Written task
Render the material from the line holding "Task: Select the mail icon of Day 3 sequence" through the line holding "pyautogui.click(x=66, y=39)", inclusive, as a two-column CSV with the headers instruction and click. Write one row for each request, with its text and its answer each in a single quoted field and any line breaks replaced by spaces.

======== Provided data

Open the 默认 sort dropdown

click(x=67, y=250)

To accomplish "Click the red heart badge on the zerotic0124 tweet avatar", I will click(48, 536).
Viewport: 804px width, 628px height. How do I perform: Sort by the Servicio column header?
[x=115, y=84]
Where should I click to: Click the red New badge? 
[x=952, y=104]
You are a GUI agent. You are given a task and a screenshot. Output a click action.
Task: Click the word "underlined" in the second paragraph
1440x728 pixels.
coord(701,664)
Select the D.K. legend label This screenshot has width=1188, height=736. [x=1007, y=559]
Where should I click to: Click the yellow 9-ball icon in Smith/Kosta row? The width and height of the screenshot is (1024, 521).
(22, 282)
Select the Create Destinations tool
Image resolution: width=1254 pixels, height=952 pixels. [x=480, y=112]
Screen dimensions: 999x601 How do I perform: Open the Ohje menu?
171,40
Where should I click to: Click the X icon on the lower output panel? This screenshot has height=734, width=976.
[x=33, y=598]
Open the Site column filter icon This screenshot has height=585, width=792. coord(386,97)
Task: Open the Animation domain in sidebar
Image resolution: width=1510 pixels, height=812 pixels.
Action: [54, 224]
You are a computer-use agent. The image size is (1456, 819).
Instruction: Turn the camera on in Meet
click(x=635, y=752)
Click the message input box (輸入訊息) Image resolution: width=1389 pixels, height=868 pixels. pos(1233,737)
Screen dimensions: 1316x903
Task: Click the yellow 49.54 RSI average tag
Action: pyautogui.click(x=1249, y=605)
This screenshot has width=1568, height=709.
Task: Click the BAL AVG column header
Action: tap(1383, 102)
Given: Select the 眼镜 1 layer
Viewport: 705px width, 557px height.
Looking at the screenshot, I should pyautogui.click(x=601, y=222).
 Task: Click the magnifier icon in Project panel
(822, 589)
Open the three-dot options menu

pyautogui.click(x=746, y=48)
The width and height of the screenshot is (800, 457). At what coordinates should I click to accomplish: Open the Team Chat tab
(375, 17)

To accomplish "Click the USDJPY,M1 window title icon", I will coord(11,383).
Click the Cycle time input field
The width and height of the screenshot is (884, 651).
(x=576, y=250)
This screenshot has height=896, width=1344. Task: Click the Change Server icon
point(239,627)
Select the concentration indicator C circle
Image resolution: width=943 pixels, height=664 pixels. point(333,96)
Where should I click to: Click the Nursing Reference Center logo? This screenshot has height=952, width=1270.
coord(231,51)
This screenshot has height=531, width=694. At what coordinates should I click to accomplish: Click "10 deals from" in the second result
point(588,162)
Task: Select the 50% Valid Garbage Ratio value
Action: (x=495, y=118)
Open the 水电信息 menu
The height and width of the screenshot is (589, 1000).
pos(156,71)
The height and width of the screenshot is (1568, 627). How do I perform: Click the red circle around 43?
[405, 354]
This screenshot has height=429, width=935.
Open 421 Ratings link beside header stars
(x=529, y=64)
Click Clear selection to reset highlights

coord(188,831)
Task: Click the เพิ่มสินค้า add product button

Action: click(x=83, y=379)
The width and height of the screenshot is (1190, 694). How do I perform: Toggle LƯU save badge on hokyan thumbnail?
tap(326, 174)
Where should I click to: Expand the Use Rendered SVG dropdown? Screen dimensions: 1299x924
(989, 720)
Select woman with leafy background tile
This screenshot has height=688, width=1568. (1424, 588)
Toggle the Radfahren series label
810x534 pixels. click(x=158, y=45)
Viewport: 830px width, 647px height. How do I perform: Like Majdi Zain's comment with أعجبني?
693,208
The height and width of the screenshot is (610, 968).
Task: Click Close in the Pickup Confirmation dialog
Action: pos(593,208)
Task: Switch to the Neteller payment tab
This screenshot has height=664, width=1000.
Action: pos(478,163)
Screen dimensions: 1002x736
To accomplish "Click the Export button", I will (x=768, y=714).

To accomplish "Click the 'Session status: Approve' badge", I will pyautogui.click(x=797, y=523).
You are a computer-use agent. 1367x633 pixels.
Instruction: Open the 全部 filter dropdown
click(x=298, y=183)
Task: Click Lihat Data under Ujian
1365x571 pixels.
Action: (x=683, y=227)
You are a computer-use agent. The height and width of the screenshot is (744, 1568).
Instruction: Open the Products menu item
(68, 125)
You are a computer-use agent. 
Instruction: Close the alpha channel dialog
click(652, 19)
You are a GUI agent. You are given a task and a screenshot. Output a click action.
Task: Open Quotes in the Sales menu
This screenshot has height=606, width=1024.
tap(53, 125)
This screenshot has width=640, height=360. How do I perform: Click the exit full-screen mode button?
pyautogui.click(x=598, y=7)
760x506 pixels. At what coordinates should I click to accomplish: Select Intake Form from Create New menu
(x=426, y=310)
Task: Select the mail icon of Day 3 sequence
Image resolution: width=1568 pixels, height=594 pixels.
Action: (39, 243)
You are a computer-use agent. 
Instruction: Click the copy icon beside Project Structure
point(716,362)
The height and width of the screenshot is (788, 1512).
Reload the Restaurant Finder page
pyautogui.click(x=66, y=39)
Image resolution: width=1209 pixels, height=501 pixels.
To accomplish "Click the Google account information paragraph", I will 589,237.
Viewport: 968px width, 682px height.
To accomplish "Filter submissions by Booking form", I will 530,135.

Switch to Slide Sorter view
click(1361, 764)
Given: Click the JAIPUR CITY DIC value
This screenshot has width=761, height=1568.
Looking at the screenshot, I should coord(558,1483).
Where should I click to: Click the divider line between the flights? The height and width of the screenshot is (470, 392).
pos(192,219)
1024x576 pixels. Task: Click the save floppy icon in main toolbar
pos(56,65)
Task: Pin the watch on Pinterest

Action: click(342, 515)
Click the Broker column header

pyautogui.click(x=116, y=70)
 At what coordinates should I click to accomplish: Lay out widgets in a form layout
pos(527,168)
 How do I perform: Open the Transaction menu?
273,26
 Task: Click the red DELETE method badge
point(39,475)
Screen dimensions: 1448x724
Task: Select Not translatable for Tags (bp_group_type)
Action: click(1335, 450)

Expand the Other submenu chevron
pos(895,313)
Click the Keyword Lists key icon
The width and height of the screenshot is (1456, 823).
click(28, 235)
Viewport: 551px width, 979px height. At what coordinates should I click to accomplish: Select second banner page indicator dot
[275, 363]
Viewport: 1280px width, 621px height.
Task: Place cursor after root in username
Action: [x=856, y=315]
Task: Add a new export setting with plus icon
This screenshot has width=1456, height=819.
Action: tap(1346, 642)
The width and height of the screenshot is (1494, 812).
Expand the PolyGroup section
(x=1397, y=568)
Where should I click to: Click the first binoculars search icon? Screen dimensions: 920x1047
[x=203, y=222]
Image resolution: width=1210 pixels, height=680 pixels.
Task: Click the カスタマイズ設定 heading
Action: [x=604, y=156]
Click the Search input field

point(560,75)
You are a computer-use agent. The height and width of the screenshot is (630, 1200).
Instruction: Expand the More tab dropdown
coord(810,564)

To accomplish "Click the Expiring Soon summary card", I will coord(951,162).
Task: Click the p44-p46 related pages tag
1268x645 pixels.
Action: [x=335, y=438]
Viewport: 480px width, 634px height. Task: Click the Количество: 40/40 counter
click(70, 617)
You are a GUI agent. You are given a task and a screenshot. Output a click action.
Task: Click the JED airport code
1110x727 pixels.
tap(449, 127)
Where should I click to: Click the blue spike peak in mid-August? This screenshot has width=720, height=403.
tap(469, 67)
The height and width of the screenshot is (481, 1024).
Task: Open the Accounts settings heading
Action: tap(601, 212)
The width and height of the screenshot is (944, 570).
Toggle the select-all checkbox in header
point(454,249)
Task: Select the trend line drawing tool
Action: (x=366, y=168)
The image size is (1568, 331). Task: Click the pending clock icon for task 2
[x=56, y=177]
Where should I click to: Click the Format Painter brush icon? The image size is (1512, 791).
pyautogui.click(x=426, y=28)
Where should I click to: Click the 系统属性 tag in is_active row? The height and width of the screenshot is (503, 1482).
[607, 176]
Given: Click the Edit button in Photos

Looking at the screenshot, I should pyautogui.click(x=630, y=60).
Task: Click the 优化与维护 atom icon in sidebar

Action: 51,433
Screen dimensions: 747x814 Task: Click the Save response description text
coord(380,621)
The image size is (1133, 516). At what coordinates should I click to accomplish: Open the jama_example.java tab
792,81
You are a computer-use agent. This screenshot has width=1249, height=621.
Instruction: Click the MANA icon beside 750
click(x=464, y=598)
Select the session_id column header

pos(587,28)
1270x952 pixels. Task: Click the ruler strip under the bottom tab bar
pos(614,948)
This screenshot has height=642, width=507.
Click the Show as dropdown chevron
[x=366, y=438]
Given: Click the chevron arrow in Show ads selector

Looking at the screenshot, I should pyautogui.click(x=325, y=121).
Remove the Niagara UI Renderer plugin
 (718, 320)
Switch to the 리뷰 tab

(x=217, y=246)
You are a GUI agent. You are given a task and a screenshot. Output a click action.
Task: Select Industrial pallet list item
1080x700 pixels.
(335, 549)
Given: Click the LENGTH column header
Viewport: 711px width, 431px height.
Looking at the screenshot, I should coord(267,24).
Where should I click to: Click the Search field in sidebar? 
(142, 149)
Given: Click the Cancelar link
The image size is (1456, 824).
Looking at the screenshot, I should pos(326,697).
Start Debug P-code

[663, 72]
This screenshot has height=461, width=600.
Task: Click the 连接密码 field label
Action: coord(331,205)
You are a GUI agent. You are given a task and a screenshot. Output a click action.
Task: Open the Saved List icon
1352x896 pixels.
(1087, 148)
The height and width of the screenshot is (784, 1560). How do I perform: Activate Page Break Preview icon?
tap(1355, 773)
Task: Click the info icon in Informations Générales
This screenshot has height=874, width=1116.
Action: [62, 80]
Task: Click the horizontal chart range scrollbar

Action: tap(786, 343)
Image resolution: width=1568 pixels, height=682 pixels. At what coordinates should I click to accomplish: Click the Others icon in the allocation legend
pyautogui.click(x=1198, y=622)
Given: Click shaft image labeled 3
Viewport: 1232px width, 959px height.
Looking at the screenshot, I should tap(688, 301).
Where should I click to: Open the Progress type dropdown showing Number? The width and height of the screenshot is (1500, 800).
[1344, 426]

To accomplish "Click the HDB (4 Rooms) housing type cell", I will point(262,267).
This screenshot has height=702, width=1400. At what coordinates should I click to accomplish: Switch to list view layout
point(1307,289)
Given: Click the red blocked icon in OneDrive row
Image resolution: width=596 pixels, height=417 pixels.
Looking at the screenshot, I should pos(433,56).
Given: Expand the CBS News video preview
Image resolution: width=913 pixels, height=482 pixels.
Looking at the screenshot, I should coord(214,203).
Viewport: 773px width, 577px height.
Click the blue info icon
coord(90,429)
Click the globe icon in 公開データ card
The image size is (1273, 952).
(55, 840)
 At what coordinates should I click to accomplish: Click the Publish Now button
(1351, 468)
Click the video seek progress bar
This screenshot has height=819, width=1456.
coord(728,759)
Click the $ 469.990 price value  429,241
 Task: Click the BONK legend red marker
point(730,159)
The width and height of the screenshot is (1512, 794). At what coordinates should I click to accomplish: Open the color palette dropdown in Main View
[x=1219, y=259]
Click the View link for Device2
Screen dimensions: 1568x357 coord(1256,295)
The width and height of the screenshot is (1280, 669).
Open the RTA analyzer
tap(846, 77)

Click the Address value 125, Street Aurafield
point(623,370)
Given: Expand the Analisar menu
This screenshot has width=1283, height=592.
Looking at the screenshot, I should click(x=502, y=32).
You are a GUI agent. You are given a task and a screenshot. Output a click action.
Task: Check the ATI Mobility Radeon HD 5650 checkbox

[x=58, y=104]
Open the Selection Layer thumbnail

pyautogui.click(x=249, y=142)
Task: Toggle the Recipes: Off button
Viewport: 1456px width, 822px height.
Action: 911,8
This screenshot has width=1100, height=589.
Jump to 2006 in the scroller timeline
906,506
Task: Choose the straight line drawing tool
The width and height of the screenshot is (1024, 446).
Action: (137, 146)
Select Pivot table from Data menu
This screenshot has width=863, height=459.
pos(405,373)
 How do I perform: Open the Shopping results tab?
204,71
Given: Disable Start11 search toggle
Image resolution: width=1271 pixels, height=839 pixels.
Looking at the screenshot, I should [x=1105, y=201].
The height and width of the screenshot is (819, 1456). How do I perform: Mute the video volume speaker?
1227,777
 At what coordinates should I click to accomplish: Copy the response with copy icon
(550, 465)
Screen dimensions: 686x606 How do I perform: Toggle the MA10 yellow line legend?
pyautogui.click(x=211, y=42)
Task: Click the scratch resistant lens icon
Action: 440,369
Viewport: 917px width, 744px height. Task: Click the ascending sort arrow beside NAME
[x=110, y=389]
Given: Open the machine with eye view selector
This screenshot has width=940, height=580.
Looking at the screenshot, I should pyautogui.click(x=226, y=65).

================

Correct response
instruction,click
"Task: Select the mail icon of Day 3 sequence Image resolution: width=1568 pixels, height=594 pixels.","Action: (39, 243)"
"You are a computer-use agent. Instruction: Click the copy icon beside Project Structure","point(716,362)"
"The height and width of the screenshot is (788, 1512). Reload the Restaurant Finder page","pyautogui.click(x=66, y=39)"